RECORDS SHOWN:
++++++++++
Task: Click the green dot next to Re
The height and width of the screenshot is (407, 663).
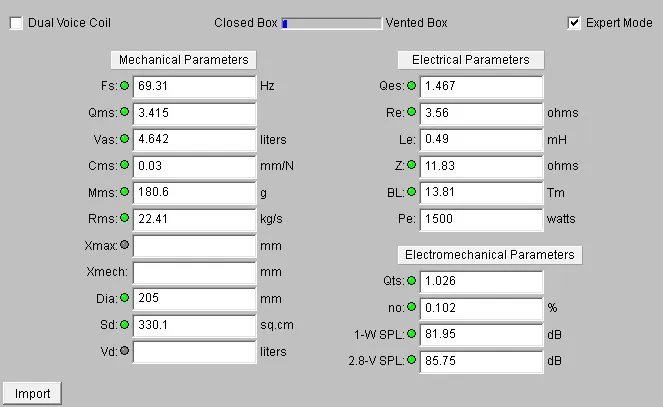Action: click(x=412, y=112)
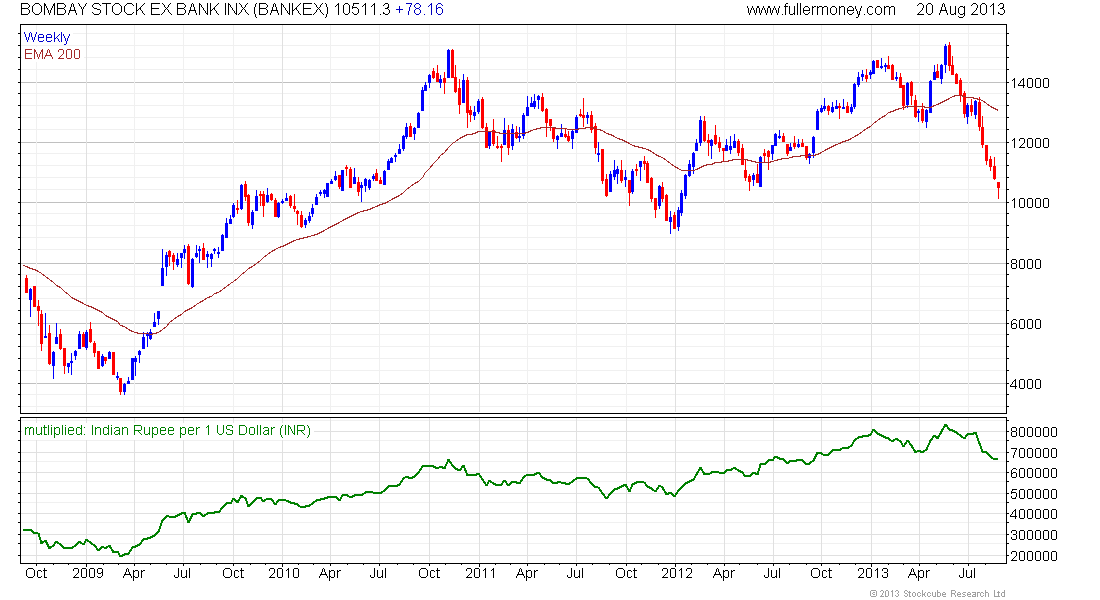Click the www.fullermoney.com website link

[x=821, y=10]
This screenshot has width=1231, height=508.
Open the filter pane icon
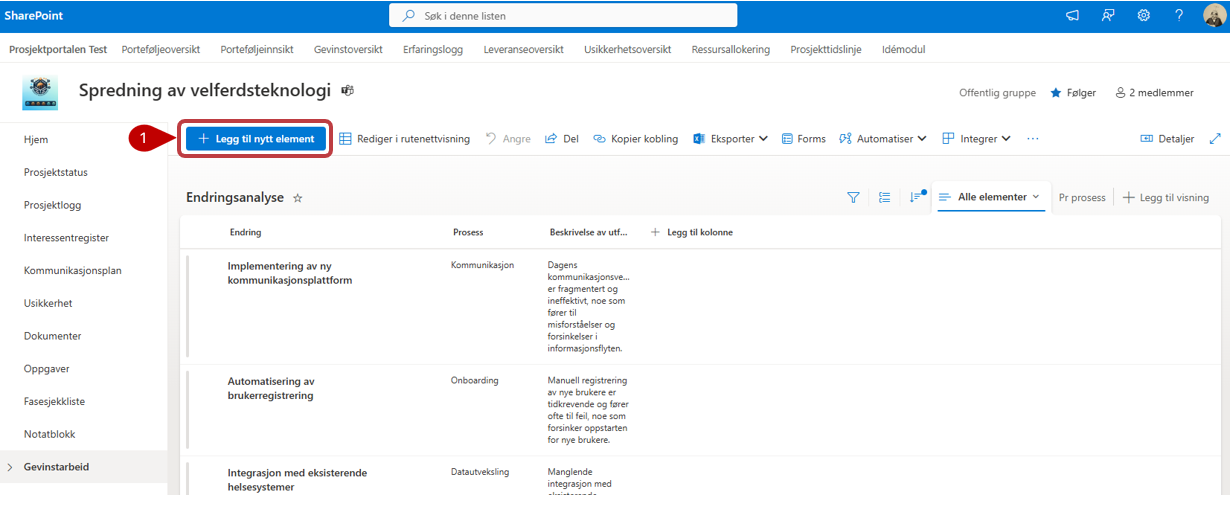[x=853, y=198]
++++++++++
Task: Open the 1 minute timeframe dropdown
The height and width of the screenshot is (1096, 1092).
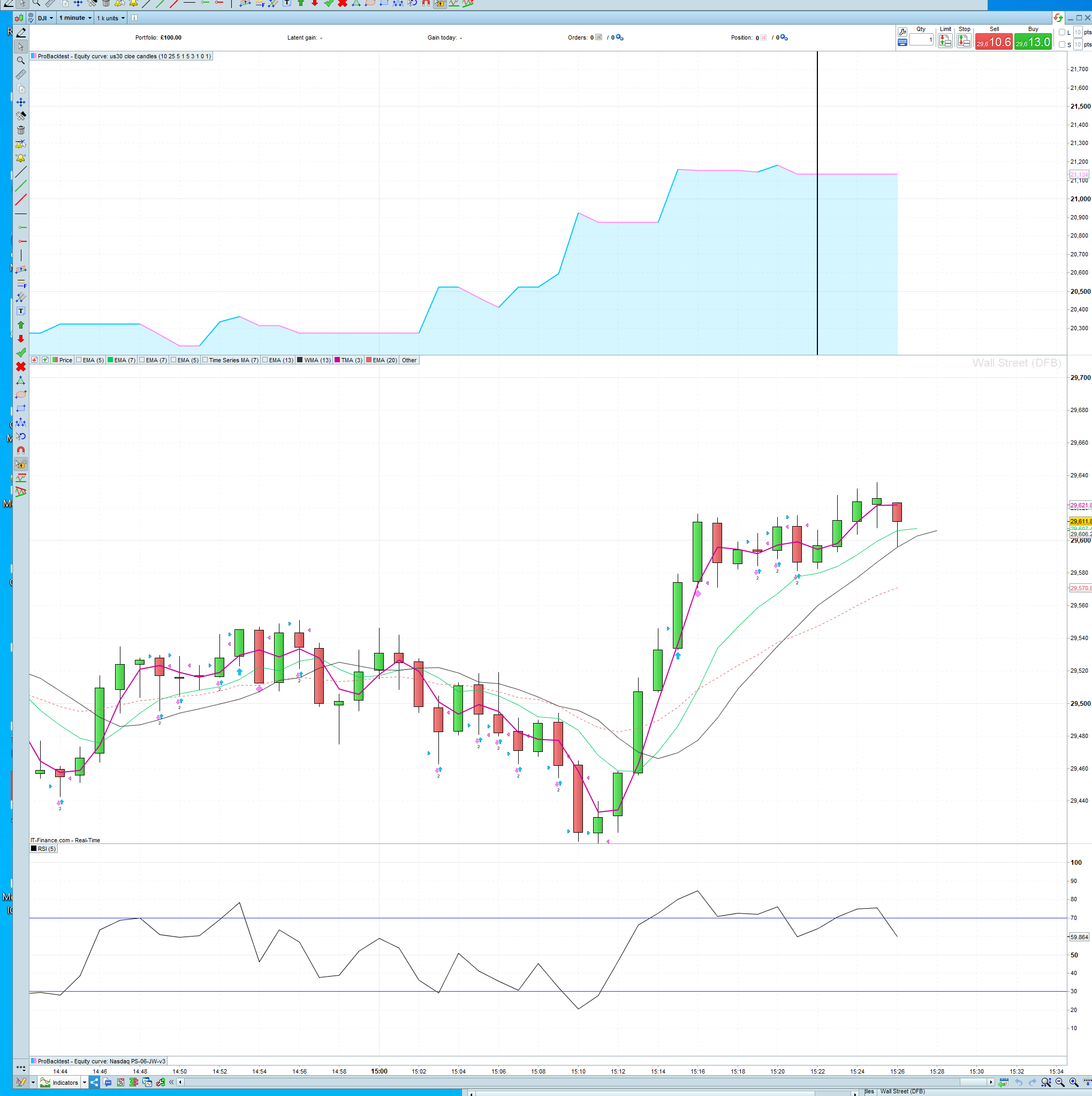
++++++++++
TO BE DONE:
Repeat the stretch of the records from the line containing "This screenshot has width=1231, height=508." through the line containing "[x=853, y=198]", both lines included, and leave the pictures out of your answer.

FINAL RESULT:
This screenshot has width=1231, height=508.
Open the filter pane icon
[x=853, y=198]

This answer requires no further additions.